→ **Supplied entries**:
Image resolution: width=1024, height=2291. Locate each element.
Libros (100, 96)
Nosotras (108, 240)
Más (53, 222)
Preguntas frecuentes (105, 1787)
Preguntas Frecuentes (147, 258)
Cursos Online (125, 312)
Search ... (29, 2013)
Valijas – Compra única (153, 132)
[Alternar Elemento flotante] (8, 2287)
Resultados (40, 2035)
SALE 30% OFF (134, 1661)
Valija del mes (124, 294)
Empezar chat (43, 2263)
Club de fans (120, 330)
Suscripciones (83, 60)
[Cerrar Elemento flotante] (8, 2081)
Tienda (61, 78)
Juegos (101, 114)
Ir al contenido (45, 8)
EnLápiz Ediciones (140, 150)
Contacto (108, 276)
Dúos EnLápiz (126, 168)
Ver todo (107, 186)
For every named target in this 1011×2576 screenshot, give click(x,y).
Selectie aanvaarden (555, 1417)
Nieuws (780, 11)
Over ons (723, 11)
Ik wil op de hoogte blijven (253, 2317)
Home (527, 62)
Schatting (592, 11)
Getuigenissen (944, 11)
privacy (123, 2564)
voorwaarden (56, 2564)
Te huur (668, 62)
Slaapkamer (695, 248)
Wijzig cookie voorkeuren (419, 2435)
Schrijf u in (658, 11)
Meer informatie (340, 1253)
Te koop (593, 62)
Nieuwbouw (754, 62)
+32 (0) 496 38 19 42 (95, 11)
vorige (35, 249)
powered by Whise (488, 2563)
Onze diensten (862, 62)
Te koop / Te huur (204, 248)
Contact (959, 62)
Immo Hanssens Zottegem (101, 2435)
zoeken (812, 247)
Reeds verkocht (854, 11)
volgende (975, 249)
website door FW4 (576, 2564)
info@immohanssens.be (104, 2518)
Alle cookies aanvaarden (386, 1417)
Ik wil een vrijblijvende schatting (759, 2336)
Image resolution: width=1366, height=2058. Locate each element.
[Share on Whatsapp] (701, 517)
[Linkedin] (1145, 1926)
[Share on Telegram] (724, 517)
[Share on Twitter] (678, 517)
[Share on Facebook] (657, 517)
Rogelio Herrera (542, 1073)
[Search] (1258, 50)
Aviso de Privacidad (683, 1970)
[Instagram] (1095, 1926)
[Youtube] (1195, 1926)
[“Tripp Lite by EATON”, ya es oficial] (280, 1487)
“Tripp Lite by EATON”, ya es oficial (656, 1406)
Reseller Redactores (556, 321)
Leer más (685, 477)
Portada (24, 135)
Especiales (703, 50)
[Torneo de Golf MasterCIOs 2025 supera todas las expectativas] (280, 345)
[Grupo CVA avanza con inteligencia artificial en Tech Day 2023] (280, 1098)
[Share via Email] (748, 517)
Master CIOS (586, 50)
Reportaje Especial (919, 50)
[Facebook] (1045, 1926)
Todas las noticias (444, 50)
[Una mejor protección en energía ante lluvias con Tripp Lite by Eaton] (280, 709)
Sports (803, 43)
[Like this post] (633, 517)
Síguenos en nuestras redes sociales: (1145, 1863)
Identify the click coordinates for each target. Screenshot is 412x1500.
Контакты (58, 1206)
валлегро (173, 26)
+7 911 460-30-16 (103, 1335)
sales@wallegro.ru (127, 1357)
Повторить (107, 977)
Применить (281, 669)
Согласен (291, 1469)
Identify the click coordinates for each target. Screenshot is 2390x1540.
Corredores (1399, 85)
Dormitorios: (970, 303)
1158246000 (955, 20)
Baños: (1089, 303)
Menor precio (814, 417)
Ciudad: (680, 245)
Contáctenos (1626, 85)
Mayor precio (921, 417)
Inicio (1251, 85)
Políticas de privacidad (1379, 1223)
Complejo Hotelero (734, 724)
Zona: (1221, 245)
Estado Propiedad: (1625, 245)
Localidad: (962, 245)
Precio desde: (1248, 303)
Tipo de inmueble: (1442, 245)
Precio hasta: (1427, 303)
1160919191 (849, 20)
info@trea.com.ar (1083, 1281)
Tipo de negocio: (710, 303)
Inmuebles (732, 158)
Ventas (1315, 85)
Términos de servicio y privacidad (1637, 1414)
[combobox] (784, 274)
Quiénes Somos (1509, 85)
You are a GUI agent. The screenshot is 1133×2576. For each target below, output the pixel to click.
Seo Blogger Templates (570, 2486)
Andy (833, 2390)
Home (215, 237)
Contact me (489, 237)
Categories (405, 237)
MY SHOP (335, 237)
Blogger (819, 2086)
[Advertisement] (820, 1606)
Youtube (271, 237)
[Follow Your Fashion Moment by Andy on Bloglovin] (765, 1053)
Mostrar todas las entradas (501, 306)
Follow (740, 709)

→ **Problem requirements**: Take the entries above and return only the lines from the one with "Preguntas frecuentes (105, 1787)" to the one with "zoeken (812, 247)", both included, unchanged.

→ **Answer space**:
Preguntas frecuentes (105, 1787)
Preguntas Frecuentes (147, 258)
Cursos Online (125, 312)
Search ... (29, 2013)
Valijas – Compra única (153, 132)
[Alternar Elemento flotante] (8, 2287)
Resultados (40, 2035)
SALE 30% OFF (134, 1661)
Valija del mes (124, 294)
Empezar chat (43, 2263)
Club de fans (120, 330)
Suscripciones (83, 60)
[Cerrar Elemento flotante] (8, 2081)
Tienda (61, 78)
Juegos (101, 114)
Ir al contenido (45, 8)
EnLápiz Ediciones (140, 150)
Contacto (108, 276)
Dúos EnLápiz (126, 168)
Ver todo (107, 186)
For every named target in this 1011×2576 screenshot, give click(x,y).
Selectie aanvaarden (555, 1417)
Nieuws (780, 11)
Over ons (723, 11)
Ik wil op de hoogte blijven (253, 2317)
Home (527, 62)
Schatting (592, 11)
Getuigenissen (944, 11)
privacy (123, 2564)
voorwaarden (56, 2564)
Te huur (668, 62)
Slaapkamer (695, 248)
Wijzig cookie voorkeuren (419, 2435)
Schrijf u in (658, 11)
Meer informatie (340, 1253)
Te koop (593, 62)
Nieuwbouw (754, 62)
+32 (0) 496 38 19 42 (95, 11)
vorige (35, 249)
powered by Whise (488, 2563)
Onze diensten (862, 62)
Te koop / Te huur (204, 248)
Contact (959, 62)
Immo Hanssens Zottegem (101, 2435)
zoeken (812, 247)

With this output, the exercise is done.